» Listed entries
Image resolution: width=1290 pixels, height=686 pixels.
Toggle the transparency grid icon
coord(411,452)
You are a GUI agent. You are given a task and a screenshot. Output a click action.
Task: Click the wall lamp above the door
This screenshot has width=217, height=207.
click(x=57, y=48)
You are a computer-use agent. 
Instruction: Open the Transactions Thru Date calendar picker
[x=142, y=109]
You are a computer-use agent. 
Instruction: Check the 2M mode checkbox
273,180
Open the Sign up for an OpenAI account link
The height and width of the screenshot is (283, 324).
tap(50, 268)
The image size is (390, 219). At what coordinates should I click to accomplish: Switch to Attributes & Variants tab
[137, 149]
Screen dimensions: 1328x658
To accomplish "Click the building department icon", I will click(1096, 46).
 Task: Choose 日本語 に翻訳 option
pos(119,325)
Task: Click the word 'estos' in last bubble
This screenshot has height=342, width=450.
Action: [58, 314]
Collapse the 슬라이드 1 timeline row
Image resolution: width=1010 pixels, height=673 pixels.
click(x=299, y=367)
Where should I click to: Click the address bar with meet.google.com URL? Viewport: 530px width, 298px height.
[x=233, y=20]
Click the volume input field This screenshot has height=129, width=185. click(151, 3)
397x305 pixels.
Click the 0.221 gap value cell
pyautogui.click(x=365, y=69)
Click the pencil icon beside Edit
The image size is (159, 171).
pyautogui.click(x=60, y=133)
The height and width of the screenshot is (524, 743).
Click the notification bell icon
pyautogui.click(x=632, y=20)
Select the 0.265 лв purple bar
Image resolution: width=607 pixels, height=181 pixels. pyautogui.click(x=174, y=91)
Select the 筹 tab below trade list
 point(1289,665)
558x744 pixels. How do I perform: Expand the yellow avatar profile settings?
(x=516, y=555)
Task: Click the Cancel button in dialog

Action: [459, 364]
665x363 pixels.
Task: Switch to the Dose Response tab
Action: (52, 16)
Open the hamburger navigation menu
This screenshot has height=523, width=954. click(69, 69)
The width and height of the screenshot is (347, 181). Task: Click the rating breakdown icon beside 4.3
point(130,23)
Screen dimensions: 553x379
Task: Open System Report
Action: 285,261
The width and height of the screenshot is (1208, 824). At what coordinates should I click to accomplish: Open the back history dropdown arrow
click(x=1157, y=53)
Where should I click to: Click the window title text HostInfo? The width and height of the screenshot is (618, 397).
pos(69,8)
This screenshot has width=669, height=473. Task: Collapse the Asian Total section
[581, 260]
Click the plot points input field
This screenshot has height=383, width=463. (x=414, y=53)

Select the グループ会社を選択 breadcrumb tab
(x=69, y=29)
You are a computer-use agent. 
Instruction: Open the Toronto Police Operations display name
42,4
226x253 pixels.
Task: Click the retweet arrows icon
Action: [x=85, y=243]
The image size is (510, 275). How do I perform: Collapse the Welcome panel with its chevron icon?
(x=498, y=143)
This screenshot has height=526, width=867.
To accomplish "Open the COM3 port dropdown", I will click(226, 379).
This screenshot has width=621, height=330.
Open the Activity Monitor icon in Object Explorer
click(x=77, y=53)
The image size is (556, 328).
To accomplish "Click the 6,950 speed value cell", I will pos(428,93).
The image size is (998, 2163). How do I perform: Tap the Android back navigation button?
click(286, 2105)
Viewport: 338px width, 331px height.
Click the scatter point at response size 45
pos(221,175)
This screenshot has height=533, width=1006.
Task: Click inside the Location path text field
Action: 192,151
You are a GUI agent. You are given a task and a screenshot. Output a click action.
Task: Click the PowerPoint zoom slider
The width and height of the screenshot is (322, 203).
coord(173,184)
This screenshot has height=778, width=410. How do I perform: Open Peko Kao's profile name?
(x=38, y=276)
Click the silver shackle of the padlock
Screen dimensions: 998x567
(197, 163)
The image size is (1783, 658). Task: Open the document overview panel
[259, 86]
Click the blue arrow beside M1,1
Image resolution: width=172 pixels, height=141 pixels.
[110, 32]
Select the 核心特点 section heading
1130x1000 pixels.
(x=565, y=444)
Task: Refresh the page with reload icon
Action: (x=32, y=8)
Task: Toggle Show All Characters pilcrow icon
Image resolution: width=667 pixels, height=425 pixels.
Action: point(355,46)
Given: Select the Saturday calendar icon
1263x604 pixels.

» Exercise goal
For this exercise, return the material above in full and exactly.

» Solution to this exercise
Image resolution: width=1290 pixels, height=686 pixels.
Toggle the transparency grid icon
coord(411,452)
You are a GUI agent. You are given a task and a screenshot. Output a click action.
Task: Click the wall lamp above the door
This screenshot has width=217, height=207.
click(x=57, y=48)
You are a computer-use agent. 
Instruction: Open the Transactions Thru Date calendar picker
[x=142, y=109]
You are a computer-use agent. 
Instruction: Check the 2M mode checkbox
273,180
Open the Sign up for an OpenAI account link
The height and width of the screenshot is (283, 324).
tap(50, 268)
The image size is (390, 219). At what coordinates should I click to accomplish: Switch to Attributes & Variants tab
[137, 149]
Screen dimensions: 1328x658
To accomplish "Click the building department icon", I will click(1096, 46).
 Task: Choose 日本語 に翻訳 option
pos(119,325)
Task: Click the word 'estos' in last bubble
This screenshot has height=342, width=450.
Action: [58, 314]
Collapse the 슬라이드 1 timeline row
Image resolution: width=1010 pixels, height=673 pixels.
click(x=299, y=367)
Where should I click to: Click the address bar with meet.google.com URL? Viewport: 530px width, 298px height.
[x=233, y=20]
Click the volume input field This screenshot has height=129, width=185. click(151, 3)
397x305 pixels.
Click the 0.221 gap value cell
pyautogui.click(x=365, y=69)
Click the pencil icon beside Edit
The image size is (159, 171).
pyautogui.click(x=60, y=133)
The height and width of the screenshot is (524, 743).
Click the notification bell icon
pyautogui.click(x=632, y=20)
Select the 0.265 лв purple bar
Image resolution: width=607 pixels, height=181 pixels. pyautogui.click(x=174, y=91)
Select the 筹 tab below trade list
 point(1289,665)
558x744 pixels. How do I perform: Expand the yellow avatar profile settings?
(x=516, y=555)
Task: Click the Cancel button in dialog

Action: [459, 364]
665x363 pixels.
Task: Switch to the Dose Response tab
Action: (52, 16)
Open the hamburger navigation menu
This screenshot has height=523, width=954. click(69, 69)
The width and height of the screenshot is (347, 181). Task: Click the rating breakdown icon beside 4.3
point(130,23)
Screen dimensions: 553x379
Task: Open System Report
Action: 285,261
The width and height of the screenshot is (1208, 824). At what coordinates should I click to accomplish: Open the back history dropdown arrow
click(x=1157, y=53)
Where should I click to: Click the window title text HostInfo? The width and height of the screenshot is (618, 397).
pos(69,8)
This screenshot has width=669, height=473. Task: Collapse the Asian Total section
[581, 260]
Click the plot points input field
This screenshot has height=383, width=463. (x=414, y=53)

Select the グループ会社を選択 breadcrumb tab
(x=69, y=29)
You are a computer-use agent. 
Instruction: Open the Toronto Police Operations display name
42,4
226x253 pixels.
Task: Click the retweet arrows icon
Action: [x=85, y=243]
The image size is (510, 275). How do I perform: Collapse the Welcome panel with its chevron icon?
(x=498, y=143)
This screenshot has height=526, width=867.
To accomplish "Open the COM3 port dropdown", I will click(226, 379).
This screenshot has width=621, height=330.
Open the Activity Monitor icon in Object Explorer
click(x=77, y=53)
The image size is (556, 328).
To accomplish "Click the 6,950 speed value cell", I will pos(428,93).
The image size is (998, 2163). How do I perform: Tap the Android back navigation button?
click(286, 2105)
Viewport: 338px width, 331px height.
Click the scatter point at response size 45
pos(221,175)
This screenshot has height=533, width=1006.
Task: Click inside the Location path text field
Action: 192,151
You are a GUI agent. You are given a task and a screenshot. Output a click action.
Task: Click the PowerPoint zoom slider
The width and height of the screenshot is (322, 203).
coord(173,184)
This screenshot has height=778, width=410. How do I perform: Open Peko Kao's profile name?
(x=38, y=276)
Click the silver shackle of the padlock
Screen dimensions: 998x567
(197, 163)
The image size is (1783, 658). Task: Open the document overview panel
[259, 86]
Click the blue arrow beside M1,1
Image resolution: width=172 pixels, height=141 pixels.
[110, 32]
Select the 核心特点 section heading
1130x1000 pixels.
(x=565, y=444)
Task: Refresh the page with reload icon
Action: (x=32, y=8)
Task: Toggle Show All Characters pilcrow icon
Image resolution: width=667 pixels, height=425 pixels.
Action: point(355,46)
Given: Select the Saturday calendar icon
1263x604 pixels.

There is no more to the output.